George W. Bush said it with crystal clarity.

Barack Obama has repeated it with equal amounts of force and conviction.

The United States of America, both presidents have stated, is not waging a war against Islam. The enemy, they have proclaimed repeatedly, is the radical fringe of a great religion that has perverted its holy word and misinterpreted it for its own evil intentions.

Sadly and tragically, the other side — the enemy — doesn’t see it that way. The enemy has declared a religious war against the West. Should our side follow that lead? Absolutely, categorically not.

The attack in Paris has produced some chilling aftershocks. The massacre at the Charlie Hebdo offices — where gunmen attacked staffers at the satirical magazine for publishing unflattering images of Mohammed — has led to real fear that more terror cells have been activated in Europe.

More mayhem is on its way.

But the United States and our allies must stand firm in the belief that their war isn’t against Islam.

The 9/11 attacks against the United States were not carried out by mainstream Muslims. They occurred because a monstrous terror cell decided to kill innocent victims, which is prohibited explicitly in the Quran. The leader of that cell, Osama bin Laden, had done this deed before. U.S. and allied intelligence officials knew of this individual’s evil ways, sought to kill him before 9/11, failed, leaving those victims vulnerable to paying a terrible price on that bright morning more than 13 years ago.

Did the president at the time declare all Muslims to be evil? No. President Bush laid down the marker clearly and succinctly: We are going to take the fight to the evil elements that brought to us.

The president left office in January 2009, handing the war plans over to a new commander in chief, Barack Obama. President Obama has said it time and again: This war must be fought against vicious rogue elements.

U.S. commandos finally brought justice to bin Laden in the middle of a moonless night in May 2011, killing him on sight and then burying him at sea.

Did we kill an Islamic cleric? Did this man command a religious following? He was a monster.

And other monsters must remain in our sights as we pursue this global war on terror.

The Paris attack will prompt more violence from more monsters. Yes, they belong ostensibly to the religion of Islam and they technically are “Muslim terrorists.” But the war we fight is not against the peaceful mainstream.

As for the enemy, let the other side declare a religious war. We must remain focused on the real enemy.

The terrorists.

 

 

Economy now off the table for 2016 campaign?
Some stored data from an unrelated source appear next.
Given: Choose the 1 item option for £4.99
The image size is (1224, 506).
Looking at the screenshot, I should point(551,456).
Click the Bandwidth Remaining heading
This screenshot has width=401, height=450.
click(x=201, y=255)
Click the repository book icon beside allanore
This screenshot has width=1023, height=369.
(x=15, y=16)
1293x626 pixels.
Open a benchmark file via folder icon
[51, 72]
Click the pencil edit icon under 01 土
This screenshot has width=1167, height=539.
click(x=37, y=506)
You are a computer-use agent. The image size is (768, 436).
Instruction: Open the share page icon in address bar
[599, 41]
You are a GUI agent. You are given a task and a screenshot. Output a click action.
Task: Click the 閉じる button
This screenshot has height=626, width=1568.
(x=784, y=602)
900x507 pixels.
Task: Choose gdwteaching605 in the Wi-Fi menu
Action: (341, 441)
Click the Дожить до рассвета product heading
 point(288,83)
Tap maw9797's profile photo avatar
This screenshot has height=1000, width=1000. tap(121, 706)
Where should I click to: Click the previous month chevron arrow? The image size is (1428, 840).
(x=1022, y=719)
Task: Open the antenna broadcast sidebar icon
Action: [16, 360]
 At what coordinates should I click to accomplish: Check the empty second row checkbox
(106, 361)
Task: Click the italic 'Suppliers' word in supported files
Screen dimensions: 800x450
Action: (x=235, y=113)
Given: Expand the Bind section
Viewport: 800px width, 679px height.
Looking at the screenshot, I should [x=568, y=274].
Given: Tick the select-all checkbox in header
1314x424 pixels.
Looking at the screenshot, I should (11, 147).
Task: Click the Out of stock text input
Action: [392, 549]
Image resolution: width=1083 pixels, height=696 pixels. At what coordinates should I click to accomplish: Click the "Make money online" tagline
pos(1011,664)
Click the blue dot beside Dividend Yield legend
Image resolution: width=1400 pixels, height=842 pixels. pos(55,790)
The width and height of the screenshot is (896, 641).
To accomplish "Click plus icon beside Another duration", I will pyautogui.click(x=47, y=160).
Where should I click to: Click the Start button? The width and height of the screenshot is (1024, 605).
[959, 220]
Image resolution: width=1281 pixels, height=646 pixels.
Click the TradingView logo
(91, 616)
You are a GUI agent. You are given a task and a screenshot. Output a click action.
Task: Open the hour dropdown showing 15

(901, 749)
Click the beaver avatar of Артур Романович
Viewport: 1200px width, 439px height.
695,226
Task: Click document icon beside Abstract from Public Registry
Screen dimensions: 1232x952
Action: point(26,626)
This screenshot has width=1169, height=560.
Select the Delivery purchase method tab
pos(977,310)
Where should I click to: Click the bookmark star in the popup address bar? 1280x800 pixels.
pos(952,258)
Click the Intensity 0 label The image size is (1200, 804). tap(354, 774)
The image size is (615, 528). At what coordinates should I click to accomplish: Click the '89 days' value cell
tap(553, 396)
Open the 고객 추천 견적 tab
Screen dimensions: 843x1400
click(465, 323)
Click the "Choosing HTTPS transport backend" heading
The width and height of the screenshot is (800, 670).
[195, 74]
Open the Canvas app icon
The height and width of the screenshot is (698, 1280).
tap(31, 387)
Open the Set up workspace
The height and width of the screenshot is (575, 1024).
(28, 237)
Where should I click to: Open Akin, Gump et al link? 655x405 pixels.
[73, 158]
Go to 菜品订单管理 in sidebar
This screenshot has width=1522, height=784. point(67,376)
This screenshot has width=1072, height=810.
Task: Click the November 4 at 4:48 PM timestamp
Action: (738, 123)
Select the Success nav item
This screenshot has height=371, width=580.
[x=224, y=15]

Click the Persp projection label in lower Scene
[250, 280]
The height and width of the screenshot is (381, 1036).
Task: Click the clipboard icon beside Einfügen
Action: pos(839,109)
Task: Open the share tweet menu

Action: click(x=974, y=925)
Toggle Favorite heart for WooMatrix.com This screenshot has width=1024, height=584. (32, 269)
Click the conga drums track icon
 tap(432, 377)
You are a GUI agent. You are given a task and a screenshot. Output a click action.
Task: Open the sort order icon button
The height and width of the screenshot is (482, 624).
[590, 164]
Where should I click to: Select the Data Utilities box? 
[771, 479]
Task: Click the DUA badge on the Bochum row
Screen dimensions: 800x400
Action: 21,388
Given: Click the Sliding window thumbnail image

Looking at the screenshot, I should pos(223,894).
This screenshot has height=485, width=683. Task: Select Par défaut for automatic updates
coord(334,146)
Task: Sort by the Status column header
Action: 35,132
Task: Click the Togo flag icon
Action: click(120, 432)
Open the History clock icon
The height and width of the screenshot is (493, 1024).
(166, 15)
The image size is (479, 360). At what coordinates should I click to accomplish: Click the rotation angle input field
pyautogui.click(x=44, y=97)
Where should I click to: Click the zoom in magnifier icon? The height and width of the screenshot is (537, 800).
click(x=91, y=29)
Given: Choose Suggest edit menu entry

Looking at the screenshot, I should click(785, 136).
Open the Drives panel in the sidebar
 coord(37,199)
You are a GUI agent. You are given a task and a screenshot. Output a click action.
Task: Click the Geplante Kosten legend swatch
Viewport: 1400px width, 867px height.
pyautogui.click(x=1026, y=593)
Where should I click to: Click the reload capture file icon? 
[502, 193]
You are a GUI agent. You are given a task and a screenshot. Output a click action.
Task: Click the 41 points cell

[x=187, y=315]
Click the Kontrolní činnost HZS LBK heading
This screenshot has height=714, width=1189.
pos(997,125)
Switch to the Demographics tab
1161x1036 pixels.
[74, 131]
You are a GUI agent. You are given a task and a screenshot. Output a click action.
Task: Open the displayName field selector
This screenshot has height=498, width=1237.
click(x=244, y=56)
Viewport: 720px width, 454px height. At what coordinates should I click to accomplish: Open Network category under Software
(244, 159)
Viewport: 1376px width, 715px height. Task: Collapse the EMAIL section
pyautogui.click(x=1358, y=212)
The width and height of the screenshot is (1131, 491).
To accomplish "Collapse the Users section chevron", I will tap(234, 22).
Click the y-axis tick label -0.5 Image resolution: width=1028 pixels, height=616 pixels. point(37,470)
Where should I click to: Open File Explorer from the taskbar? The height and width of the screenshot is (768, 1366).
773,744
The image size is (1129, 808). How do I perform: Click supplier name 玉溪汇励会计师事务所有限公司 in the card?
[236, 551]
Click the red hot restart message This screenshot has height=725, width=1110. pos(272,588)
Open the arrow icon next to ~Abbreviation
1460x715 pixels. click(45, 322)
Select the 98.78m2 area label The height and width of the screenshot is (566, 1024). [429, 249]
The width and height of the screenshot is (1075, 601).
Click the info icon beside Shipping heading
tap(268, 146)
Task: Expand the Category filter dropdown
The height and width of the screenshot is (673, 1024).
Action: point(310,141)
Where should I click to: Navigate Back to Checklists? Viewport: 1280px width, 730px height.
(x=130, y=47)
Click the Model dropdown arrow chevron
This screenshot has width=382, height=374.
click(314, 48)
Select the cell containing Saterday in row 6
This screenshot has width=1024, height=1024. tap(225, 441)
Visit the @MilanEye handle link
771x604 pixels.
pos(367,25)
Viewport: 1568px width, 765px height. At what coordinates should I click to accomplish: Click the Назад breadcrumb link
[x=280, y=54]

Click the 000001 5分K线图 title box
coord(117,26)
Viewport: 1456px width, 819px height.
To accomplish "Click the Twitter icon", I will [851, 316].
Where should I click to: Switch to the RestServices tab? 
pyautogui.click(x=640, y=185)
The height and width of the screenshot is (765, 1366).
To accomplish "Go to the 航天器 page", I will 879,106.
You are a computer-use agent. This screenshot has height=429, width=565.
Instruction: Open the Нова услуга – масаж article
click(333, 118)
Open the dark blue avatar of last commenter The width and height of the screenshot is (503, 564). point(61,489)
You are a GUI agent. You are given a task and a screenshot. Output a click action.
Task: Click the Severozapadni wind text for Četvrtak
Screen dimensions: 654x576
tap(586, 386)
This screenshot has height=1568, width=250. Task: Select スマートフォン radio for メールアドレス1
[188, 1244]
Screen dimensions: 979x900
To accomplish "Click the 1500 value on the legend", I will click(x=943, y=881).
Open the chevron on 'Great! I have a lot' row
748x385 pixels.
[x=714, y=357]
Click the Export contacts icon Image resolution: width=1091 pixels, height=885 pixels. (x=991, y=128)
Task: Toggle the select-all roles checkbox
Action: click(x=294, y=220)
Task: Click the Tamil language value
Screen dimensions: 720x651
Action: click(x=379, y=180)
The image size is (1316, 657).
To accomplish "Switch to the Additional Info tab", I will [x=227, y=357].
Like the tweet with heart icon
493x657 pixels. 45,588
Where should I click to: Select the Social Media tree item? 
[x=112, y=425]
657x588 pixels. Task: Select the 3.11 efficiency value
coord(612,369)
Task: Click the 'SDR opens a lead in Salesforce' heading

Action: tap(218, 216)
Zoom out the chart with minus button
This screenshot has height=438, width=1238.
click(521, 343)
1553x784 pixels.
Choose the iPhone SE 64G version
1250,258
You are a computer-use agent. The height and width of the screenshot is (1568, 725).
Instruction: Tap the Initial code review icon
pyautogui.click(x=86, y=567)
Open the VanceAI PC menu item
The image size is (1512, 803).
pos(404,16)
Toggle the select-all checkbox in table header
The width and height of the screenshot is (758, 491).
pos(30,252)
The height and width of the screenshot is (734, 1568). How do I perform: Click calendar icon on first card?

Let’s allow this declaration: Barring an unexpected collapse that could occur at any moment, the state of the nation’s economy will not be an issue in the 2016 campaign for president of the United States.

The Labor Department released more job numbers today. They’re good.

The economy added 252,000 jobs in December; unemployment fell from 5.8 percent to 5.6 percent.

Is it a perfect score? No. Wages took a slight dip in December, compared to the substantial growth they showed the previous month.

Republican contenders for the White House, though, are going to have to look beyond our borders for issues to toss against Democrats — namely against Hillary Rodham Clinton. Those opportunities aren’t going to be that easy to exploit against the former secretary of state, former U.S. senator, former first lady and prohibitive frontrunner for the Democratic presidential nomination.

The economy? Well, I’ve noted before how the Obama administration took bold steps early on to stop the free fall it inherited when Barack Obama took the presidential oath on Jan. 20, 2009.

The economy is picking up considerable steam now.

The war on terror? It’s still going on. Yes, the president said the “war on terror is over.” He misspoke. The nation continues to hunt down killers, who continue to strike at innocent victims, such as those most recently in Paris.

Let’s face this cold, harsh fact: The war on terror is unlike any war we’ve ever fought. There will be no way to declare victory. The 9/11 attacks brought forward what intelligence analysts and deep-cover agents have known all along, that terrorists are out there plotting against us.

That fight will go on, and on, and on.

At home, though, the economy has recovered.